Yearbook is where they started calling me LBK
posted by Lauren Rauseo on: 12/01/09 in category: just for fun | tags:
After catching up with old classmates at my 10-year reunion this past weekend, I realize I could have predicted most of their professional futures back when we were hanging giant mascots on the walls before the pep rally.
The class president (whose debate and speech skills beat out yours truly for the position) is now an attorney. So is the valedictorian. The lead in all the school plays is a theatrical makeup artist. The girl who blew me away by how quickly she picked up trigonometry (without sweating like I did) is a financial analyst. The girls who spent the best years of their lives at conferences for Future Business Leaders of America all work in some facet of marketing. The cheerleader who was always smiling is a nurse (with a pleasant and peppy bedside manner, I imagine). The star field hockey player now coaches the same sport. And the yearbook editor-in-chief spends her time doing layouts, proof-checks, and editing blog posts.
That’s right. Everything I need to know to run LBK Designs, I learned from making a 42-page book filled with black and white photos of chess club members, volleyball games and prom kings, with captions not unlike, “Becky, Suzie and Jordan laugh over a joke told at the lunch table. A good time was had by all.”
- The teacher (client) gets to make the final decision, but it is my job to gently and persuasively guide that person to the right choice.
- Spelling and grammatical errors, once in print, are forever.
- At least three people must approve (preferably with a stamp emblazoned with each individual’s initials) every page before it can go to print (see #2).
- Turn a boring headline into a fun one, and the whole page comes to life.

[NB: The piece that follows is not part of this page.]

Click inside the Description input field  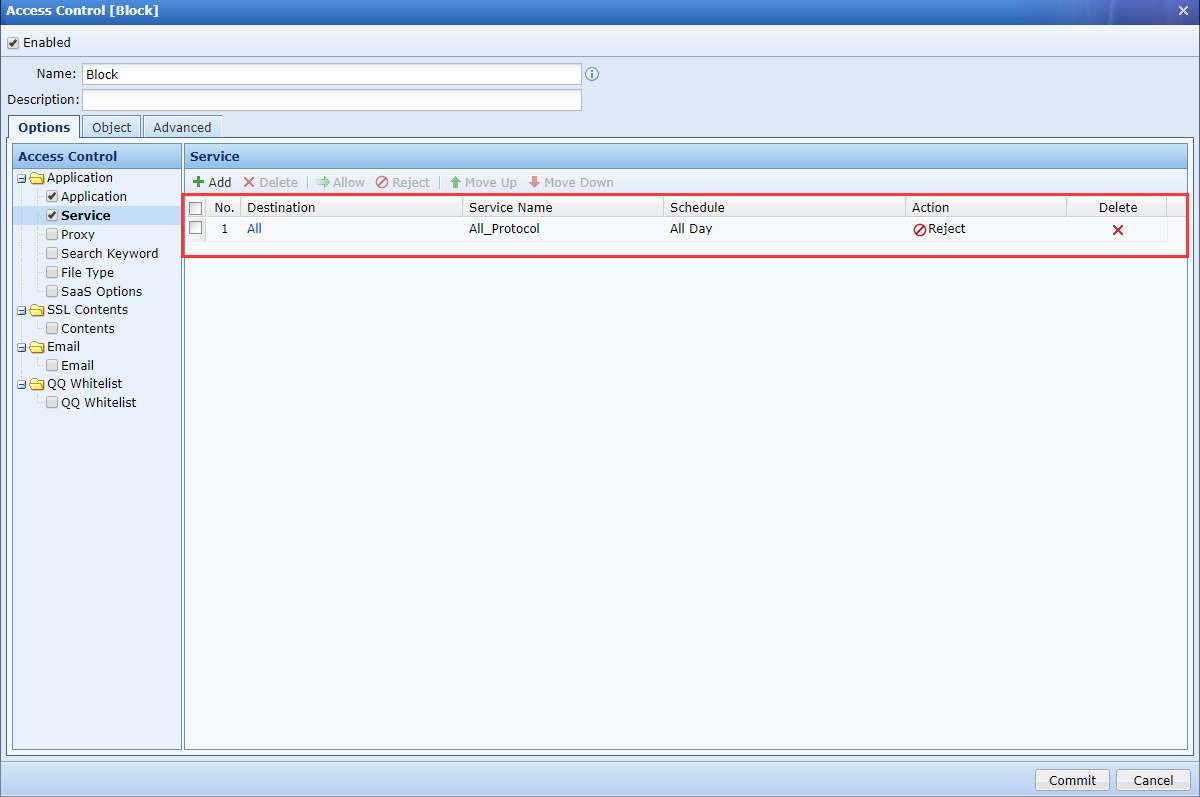pyautogui.click(x=330, y=99)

- “Nobody will ever read this” is not an excuse to skim over copy you are proofreading.
- “Nobody will ever read this” is not an excuse to write lousy copy.

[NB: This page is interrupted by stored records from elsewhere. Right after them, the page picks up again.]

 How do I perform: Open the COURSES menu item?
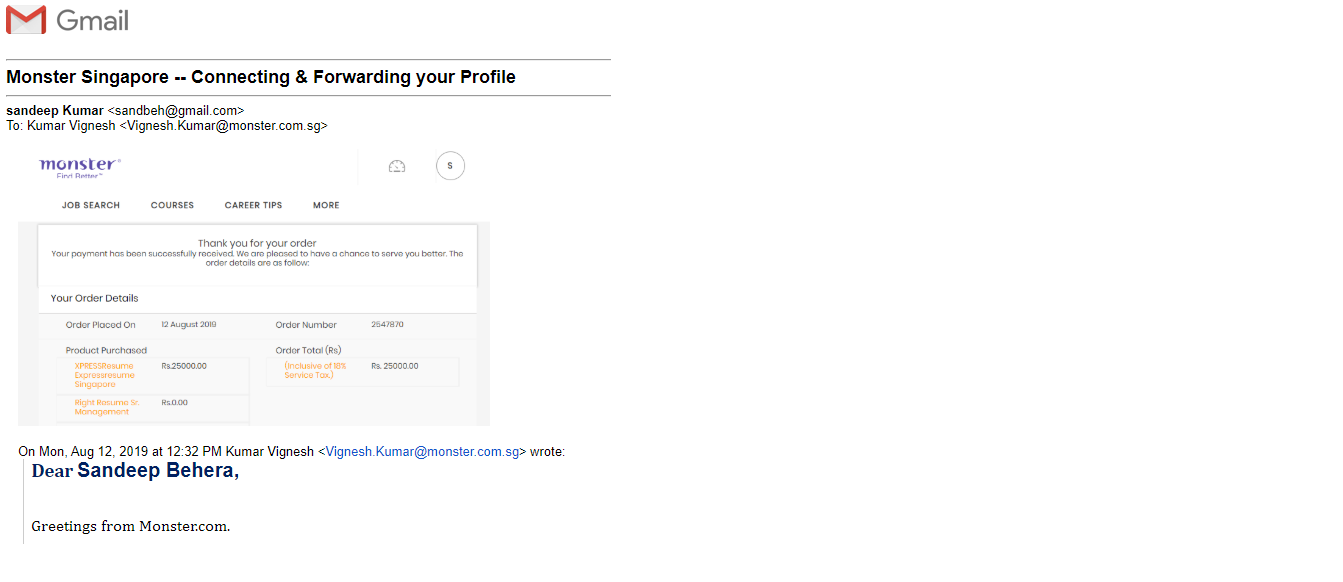tap(172, 205)
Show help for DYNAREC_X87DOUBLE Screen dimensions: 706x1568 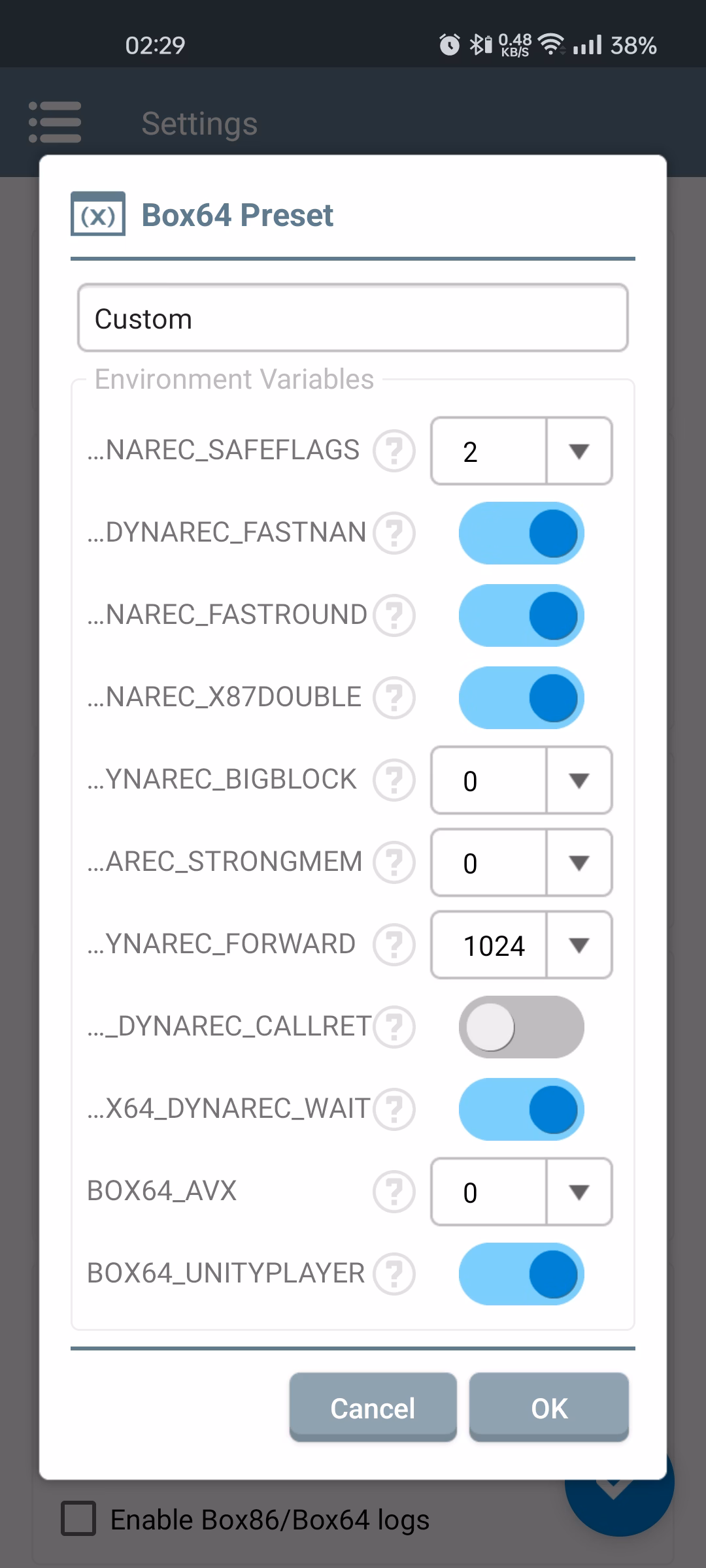tap(394, 698)
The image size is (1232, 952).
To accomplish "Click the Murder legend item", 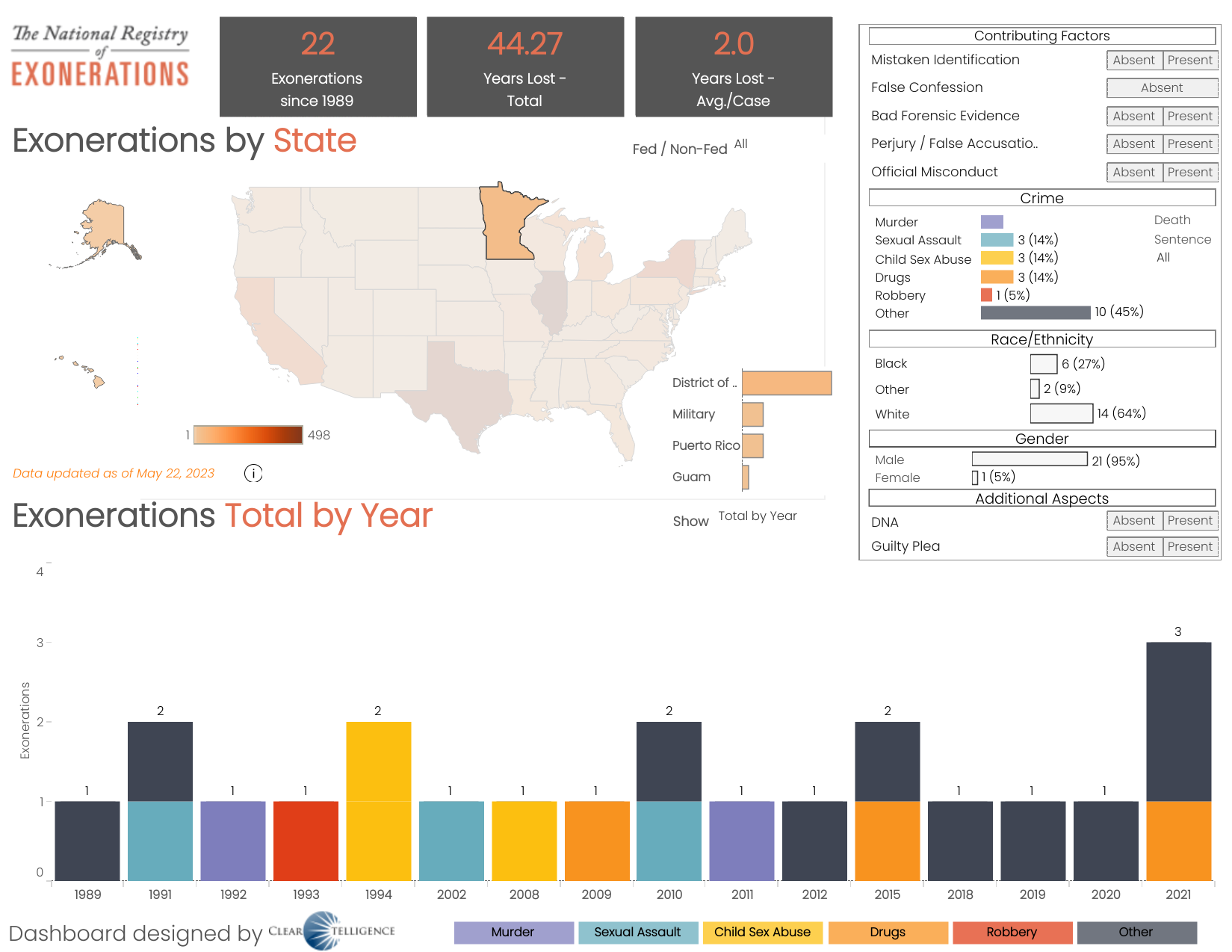I will pos(513,933).
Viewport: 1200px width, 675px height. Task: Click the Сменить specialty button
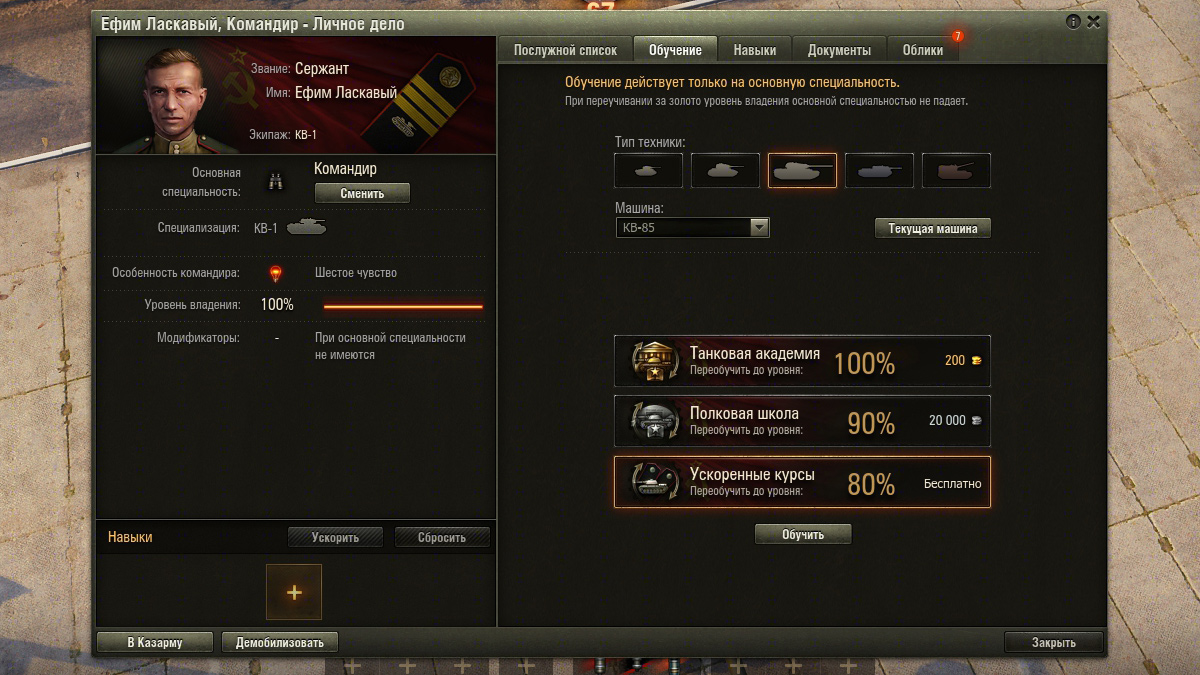point(362,194)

- Only include a quote if someone really said it. (And spell that person’s name correctly.)
- When choosing a photo, ask yourself, Would I want a picture of me wearing leggings, taken from an unfavorable angle, to be seen by others for all eternity?
- Charge a fair price, or people will record their own memories (or use a different designer).
- Work only feels like work when you don’t enjoy what you’re doing. Choose a career that you knew you loved even when you weren’t paid to do it. (I’m sure glad I followed this one.)